[Start Source text]

[DOCS] Reformat `porter_stem` token filter (#56053)

Makes the following changes to the `porter_stem` token filter docs: * Rewrites description and adds a Lucene link * Adds detailed analyze example * Adds an analyzer example
2020-05-04 10:39:17 -04:00 · 2020-05-04 10:39:17 -04:00 · 4faf5a7916
parent e8ef44ce78
commit 4faf5a7916
1 changed files with 107 additions and 11 deletions
--- a/docs/reference/analysis/tokenfilters/porterstem-tokenfilter.asciidoc
+++ b/docs/reference/analysis/tokenfilters/porterstem-tokenfilter.asciidoc
@ -4,15 +4,111 @@
 <titleabbrev>Porter stem</titleabbrev>
 ++++

-A token filter of type `porter_stem` that transforms the token stream as
-per the Porter stemming algorithm.
+Provides <<algorithmic-stemmers,algorithmic stemming>> for the English language,
+based on the http://snowball.tartarus.org/algorithms/porter/stemmer.html[Porter
+stemming algorithm].

[End Source text]
[Start Information shown]

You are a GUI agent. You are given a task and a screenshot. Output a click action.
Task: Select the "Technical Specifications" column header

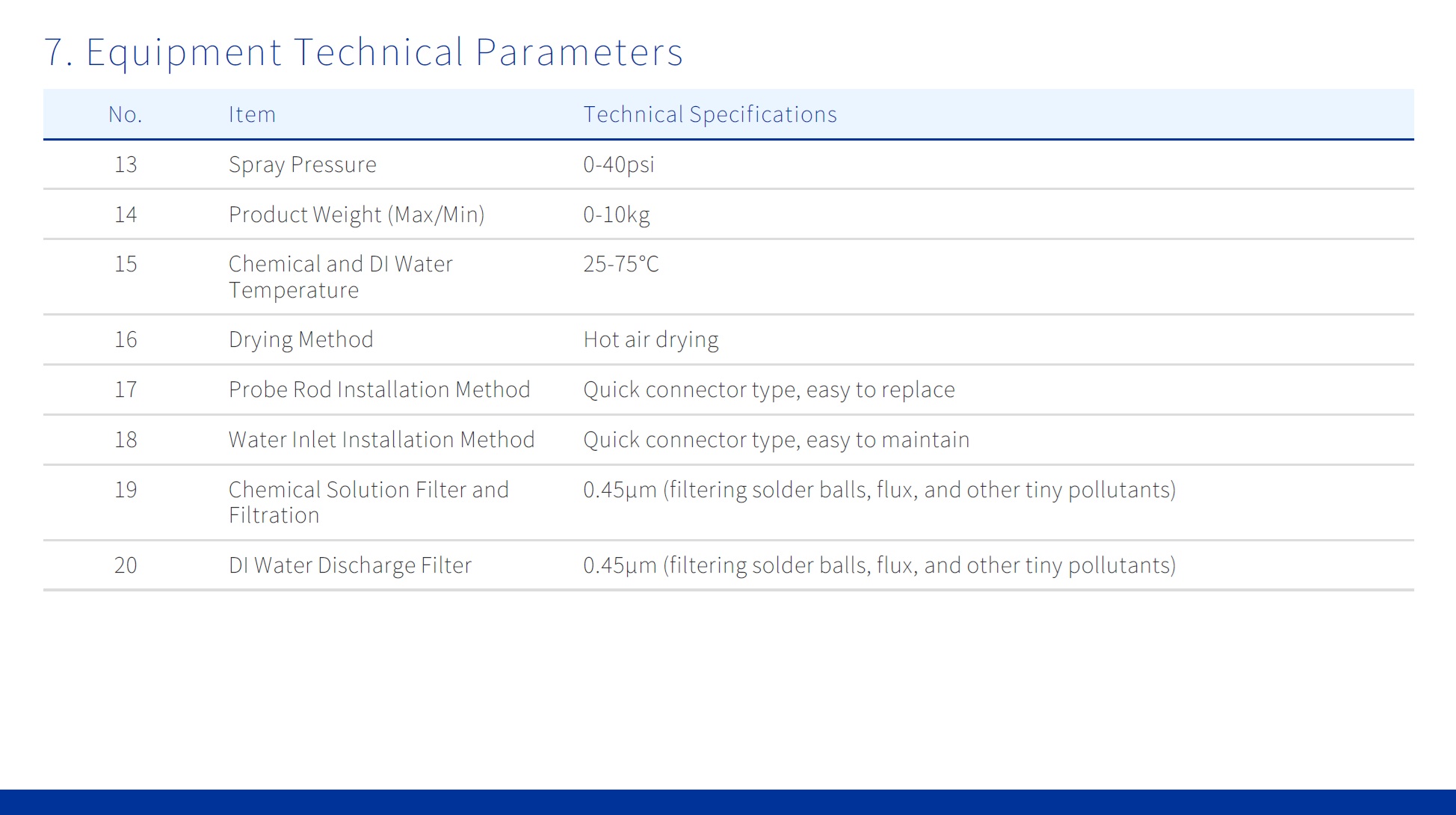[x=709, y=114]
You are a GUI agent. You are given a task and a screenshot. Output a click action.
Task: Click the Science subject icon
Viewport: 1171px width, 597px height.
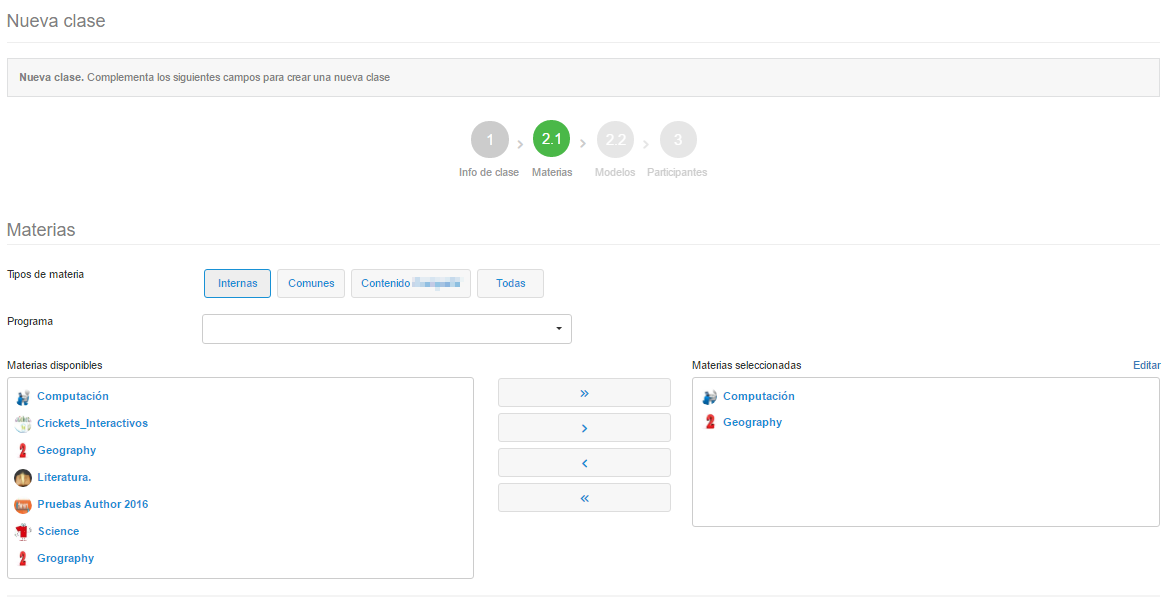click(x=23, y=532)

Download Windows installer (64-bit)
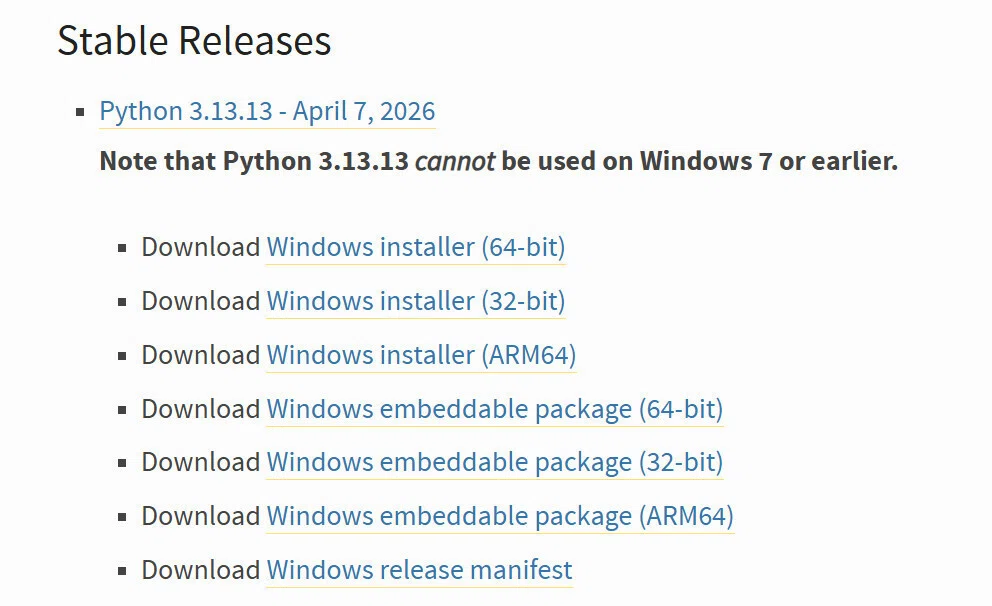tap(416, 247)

[End Information shown]
[Start Information shown]

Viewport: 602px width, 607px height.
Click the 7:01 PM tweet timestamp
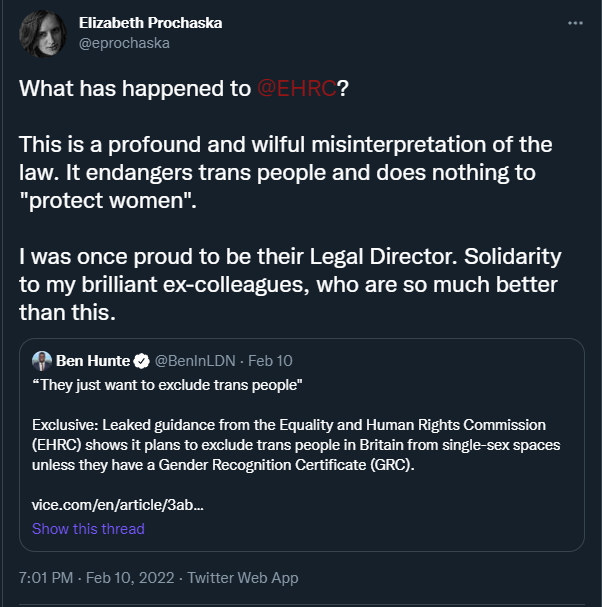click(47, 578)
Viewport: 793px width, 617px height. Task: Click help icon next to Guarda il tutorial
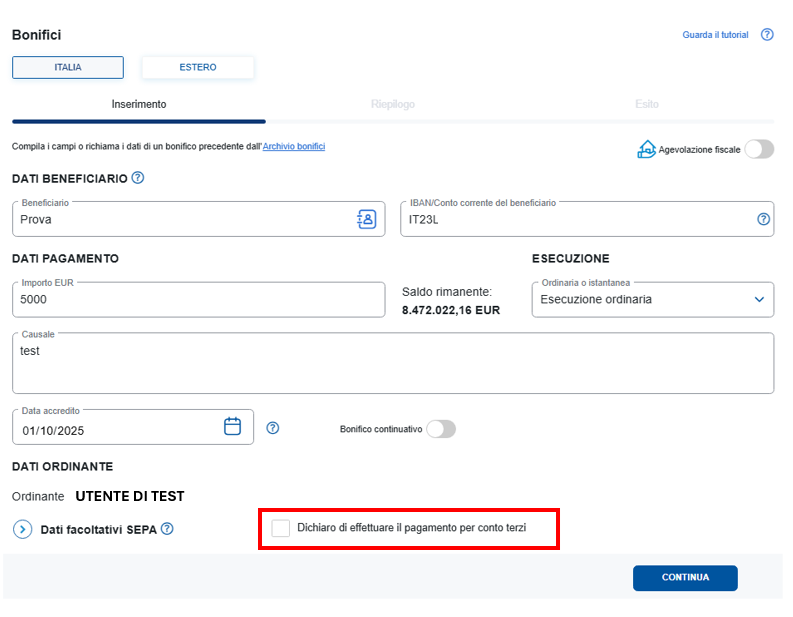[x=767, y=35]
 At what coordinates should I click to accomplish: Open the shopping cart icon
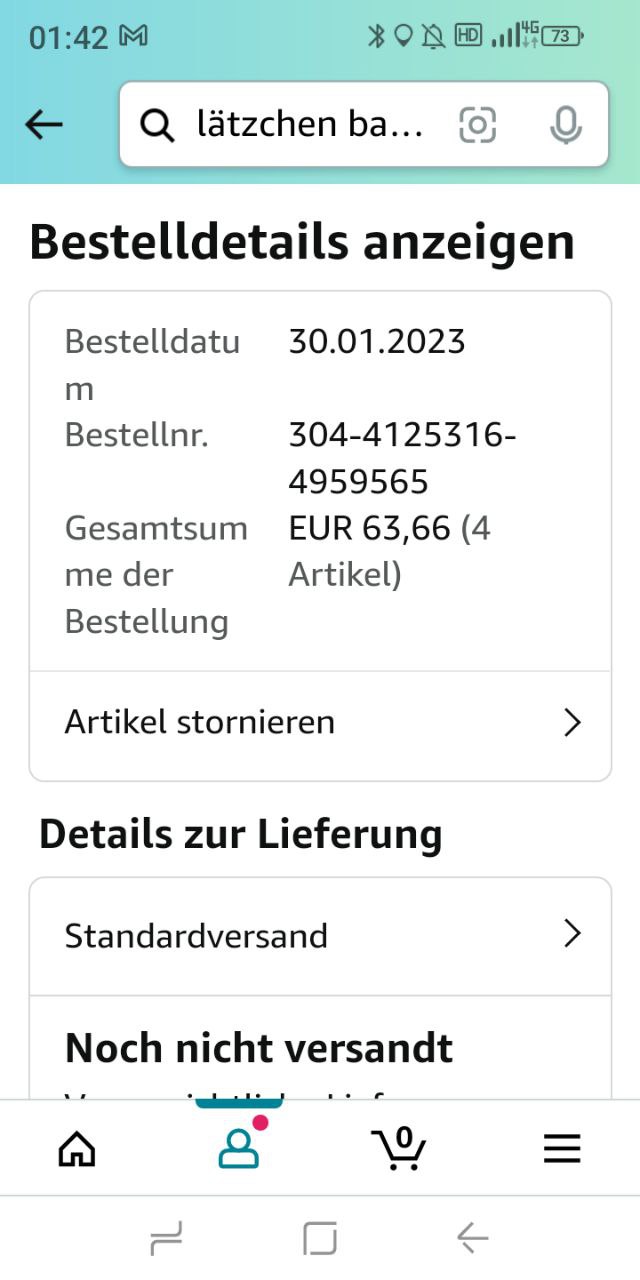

[End Information shown]

#### Task 1
Answer these questions about the commit text:
(a) What is the commit hash given for this change?
(b) How many additions and deletions does the change contain?
(c) For which language does the new description say the filter provides algorithmic stemming?
#### Task 2
In the rows, write out the lines from the line with "Viewport: 602px width, 607px height." to the line with "At what coordinates", both included, and leave the pictures out of your answer.

#### Finished answer 1
(a) 4faf5a7916
(b) 107 additions and 11 deletions
(c) English

#### Finished answer 2
Viewport: 602px width, 607px height.
Click the 7:01 PM tweet timestamp
click(47, 578)
Viewport: 793px width, 617px height. Task: Click help icon next to Guarda il tutorial
[x=767, y=35]
 At what coordinates should I click to accomplish: Open the shopping cart icon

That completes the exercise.